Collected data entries
● ● ●
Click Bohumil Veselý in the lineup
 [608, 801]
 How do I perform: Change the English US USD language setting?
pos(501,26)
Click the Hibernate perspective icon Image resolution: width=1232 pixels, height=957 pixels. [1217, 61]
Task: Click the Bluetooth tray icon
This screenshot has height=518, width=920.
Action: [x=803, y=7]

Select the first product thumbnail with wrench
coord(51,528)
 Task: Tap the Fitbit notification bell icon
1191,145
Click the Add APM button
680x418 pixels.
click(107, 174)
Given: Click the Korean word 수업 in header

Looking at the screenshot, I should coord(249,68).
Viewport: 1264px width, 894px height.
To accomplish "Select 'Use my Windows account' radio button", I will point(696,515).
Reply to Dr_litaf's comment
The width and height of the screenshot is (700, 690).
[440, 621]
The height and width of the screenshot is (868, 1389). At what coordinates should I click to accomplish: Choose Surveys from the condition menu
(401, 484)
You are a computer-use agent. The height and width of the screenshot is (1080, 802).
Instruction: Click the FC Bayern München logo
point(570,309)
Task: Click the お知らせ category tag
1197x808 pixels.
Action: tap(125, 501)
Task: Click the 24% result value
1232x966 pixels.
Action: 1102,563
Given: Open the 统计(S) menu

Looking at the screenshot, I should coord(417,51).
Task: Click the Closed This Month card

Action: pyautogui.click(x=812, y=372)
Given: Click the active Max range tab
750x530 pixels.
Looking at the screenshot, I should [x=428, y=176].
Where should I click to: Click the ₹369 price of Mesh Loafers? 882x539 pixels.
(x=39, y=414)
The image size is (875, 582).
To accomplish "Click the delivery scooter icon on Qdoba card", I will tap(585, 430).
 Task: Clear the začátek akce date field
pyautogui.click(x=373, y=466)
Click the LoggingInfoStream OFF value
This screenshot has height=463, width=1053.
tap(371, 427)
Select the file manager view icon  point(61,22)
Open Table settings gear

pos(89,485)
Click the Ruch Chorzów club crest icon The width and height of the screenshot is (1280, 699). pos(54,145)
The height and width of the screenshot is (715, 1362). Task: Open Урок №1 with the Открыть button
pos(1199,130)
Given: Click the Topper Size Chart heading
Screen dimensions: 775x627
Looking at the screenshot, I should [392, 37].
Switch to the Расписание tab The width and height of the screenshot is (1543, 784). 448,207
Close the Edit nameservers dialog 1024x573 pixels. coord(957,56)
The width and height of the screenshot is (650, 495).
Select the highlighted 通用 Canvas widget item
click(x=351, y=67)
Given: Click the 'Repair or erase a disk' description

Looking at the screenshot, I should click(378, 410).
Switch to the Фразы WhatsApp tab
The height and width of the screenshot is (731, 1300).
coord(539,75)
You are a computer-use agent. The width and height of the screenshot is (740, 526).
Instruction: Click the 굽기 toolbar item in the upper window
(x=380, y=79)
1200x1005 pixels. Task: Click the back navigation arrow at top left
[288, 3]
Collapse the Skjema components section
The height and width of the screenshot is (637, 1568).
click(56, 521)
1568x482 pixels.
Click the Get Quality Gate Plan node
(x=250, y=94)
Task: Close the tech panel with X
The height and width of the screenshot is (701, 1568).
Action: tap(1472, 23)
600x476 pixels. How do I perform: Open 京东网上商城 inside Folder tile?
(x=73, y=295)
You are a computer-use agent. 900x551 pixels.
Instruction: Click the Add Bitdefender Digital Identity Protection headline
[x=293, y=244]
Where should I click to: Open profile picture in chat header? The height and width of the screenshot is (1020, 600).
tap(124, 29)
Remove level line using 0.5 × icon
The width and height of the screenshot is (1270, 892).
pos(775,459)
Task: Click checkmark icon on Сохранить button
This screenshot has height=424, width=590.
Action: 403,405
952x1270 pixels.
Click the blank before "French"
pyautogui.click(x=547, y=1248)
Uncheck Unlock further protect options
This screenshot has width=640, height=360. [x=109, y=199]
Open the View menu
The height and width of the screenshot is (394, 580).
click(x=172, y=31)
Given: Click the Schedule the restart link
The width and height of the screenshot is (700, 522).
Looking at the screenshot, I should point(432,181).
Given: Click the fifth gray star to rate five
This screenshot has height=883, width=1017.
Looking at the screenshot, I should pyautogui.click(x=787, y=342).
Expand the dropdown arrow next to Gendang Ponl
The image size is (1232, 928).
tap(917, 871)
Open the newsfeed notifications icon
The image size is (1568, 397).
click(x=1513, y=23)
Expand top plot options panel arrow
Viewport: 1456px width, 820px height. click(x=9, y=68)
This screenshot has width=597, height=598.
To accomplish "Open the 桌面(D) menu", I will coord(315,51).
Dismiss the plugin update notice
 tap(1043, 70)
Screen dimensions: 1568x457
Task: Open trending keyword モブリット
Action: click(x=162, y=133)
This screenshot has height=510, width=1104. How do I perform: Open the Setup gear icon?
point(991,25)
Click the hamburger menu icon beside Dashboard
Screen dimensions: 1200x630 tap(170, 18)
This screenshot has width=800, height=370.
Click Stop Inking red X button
● ● ●
TASK
Copy out each record above exactly, leaving nothing out.

SOLUTION
Click Bohumil Veselý in the lineup
 [608, 801]
 How do I perform: Change the English US USD language setting?
pos(501,26)
Click the Hibernate perspective icon Image resolution: width=1232 pixels, height=957 pixels. [1217, 61]
Task: Click the Bluetooth tray icon
This screenshot has height=518, width=920.
Action: [x=803, y=7]

Select the first product thumbnail with wrench
coord(51,528)
 Task: Tap the Fitbit notification bell icon
1191,145
Click the Add APM button
680x418 pixels.
click(107, 174)
Given: Click the Korean word 수업 in header

Looking at the screenshot, I should coord(249,68).
Viewport: 1264px width, 894px height.
To accomplish "Select 'Use my Windows account' radio button", I will point(696,515).
Reply to Dr_litaf's comment
The width and height of the screenshot is (700, 690).
[440, 621]
The height and width of the screenshot is (868, 1389). At what coordinates should I click to accomplish: Choose Surveys from the condition menu
(401, 484)
You are a computer-use agent. The height and width of the screenshot is (1080, 802).
Instruction: Click the FC Bayern München logo
point(570,309)
Task: Click the お知らせ category tag
1197x808 pixels.
Action: tap(125, 501)
Task: Click the 24% result value
1232x966 pixels.
Action: 1102,563
Given: Open the 统计(S) menu

Looking at the screenshot, I should coord(417,51).
Task: Click the Closed This Month card

Action: pyautogui.click(x=812, y=372)
Given: Click the active Max range tab
750x530 pixels.
Looking at the screenshot, I should [x=428, y=176].
Where should I click to: Click the ₹369 price of Mesh Loafers? 882x539 pixels.
(x=39, y=414)
The image size is (875, 582).
To accomplish "Click the delivery scooter icon on Qdoba card", I will tap(585, 430).
 Task: Clear the začátek akce date field
pyautogui.click(x=373, y=466)
Click the LoggingInfoStream OFF value
This screenshot has height=463, width=1053.
tap(371, 427)
Select the file manager view icon  point(61,22)
Open Table settings gear

pos(89,485)
Click the Ruch Chorzów club crest icon The width and height of the screenshot is (1280, 699). pos(54,145)
The height and width of the screenshot is (715, 1362). Task: Open Урок №1 with the Открыть button
pos(1199,130)
Given: Click the Topper Size Chart heading
Screen dimensions: 775x627
Looking at the screenshot, I should [392, 37].
Switch to the Расписание tab The width and height of the screenshot is (1543, 784). 448,207
Close the Edit nameservers dialog 1024x573 pixels. coord(957,56)
The width and height of the screenshot is (650, 495).
Select the highlighted 通用 Canvas widget item
click(x=351, y=67)
Given: Click the 'Repair or erase a disk' description

Looking at the screenshot, I should click(378, 410).
Switch to the Фразы WhatsApp tab
The height and width of the screenshot is (731, 1300).
coord(539,75)
You are a computer-use agent. The width and height of the screenshot is (740, 526).
Instruction: Click the 굽기 toolbar item in the upper window
(x=380, y=79)
1200x1005 pixels. Task: Click the back navigation arrow at top left
[288, 3]
Collapse the Skjema components section
The height and width of the screenshot is (637, 1568).
click(56, 521)
1568x482 pixels.
Click the Get Quality Gate Plan node
(x=250, y=94)
Task: Close the tech panel with X
The height and width of the screenshot is (701, 1568).
Action: tap(1472, 23)
600x476 pixels. How do I perform: Open 京东网上商城 inside Folder tile?
(x=73, y=295)
You are a computer-use agent. 900x551 pixels.
Instruction: Click the Add Bitdefender Digital Identity Protection headline
[x=293, y=244]
Where should I click to: Open profile picture in chat header? The height and width of the screenshot is (1020, 600).
tap(124, 29)
Remove level line using 0.5 × icon
The width and height of the screenshot is (1270, 892).
pos(775,459)
Task: Click checkmark icon on Сохранить button
This screenshot has height=424, width=590.
Action: 403,405
952x1270 pixels.
Click the blank before "French"
pyautogui.click(x=547, y=1248)
Uncheck Unlock further protect options
This screenshot has width=640, height=360. [x=109, y=199]
Open the View menu
The height and width of the screenshot is (394, 580).
click(x=172, y=31)
Given: Click the Schedule the restart link
The width and height of the screenshot is (700, 522).
Looking at the screenshot, I should point(432,181).
Given: Click the fifth gray star to rate five
This screenshot has height=883, width=1017.
Looking at the screenshot, I should pyautogui.click(x=787, y=342).
Expand the dropdown arrow next to Gendang Ponl
The image size is (1232, 928).
tap(917, 871)
Open the newsfeed notifications icon
The image size is (1568, 397).
click(x=1513, y=23)
Expand top plot options panel arrow
Viewport: 1456px width, 820px height. click(x=9, y=68)
This screenshot has width=597, height=598.
To accomplish "Open the 桌面(D) menu", I will coord(315,51).
Dismiss the plugin update notice
 tap(1043, 70)
Screen dimensions: 1568x457
Task: Open trending keyword モブリット
Action: click(x=162, y=133)
This screenshot has height=510, width=1104. How do I perform: Open the Setup gear icon?
point(991,25)
Click the hamburger menu icon beside Dashboard
Screen dimensions: 1200x630 tap(170, 18)
This screenshot has width=800, height=370.
Click Stop Inking red X button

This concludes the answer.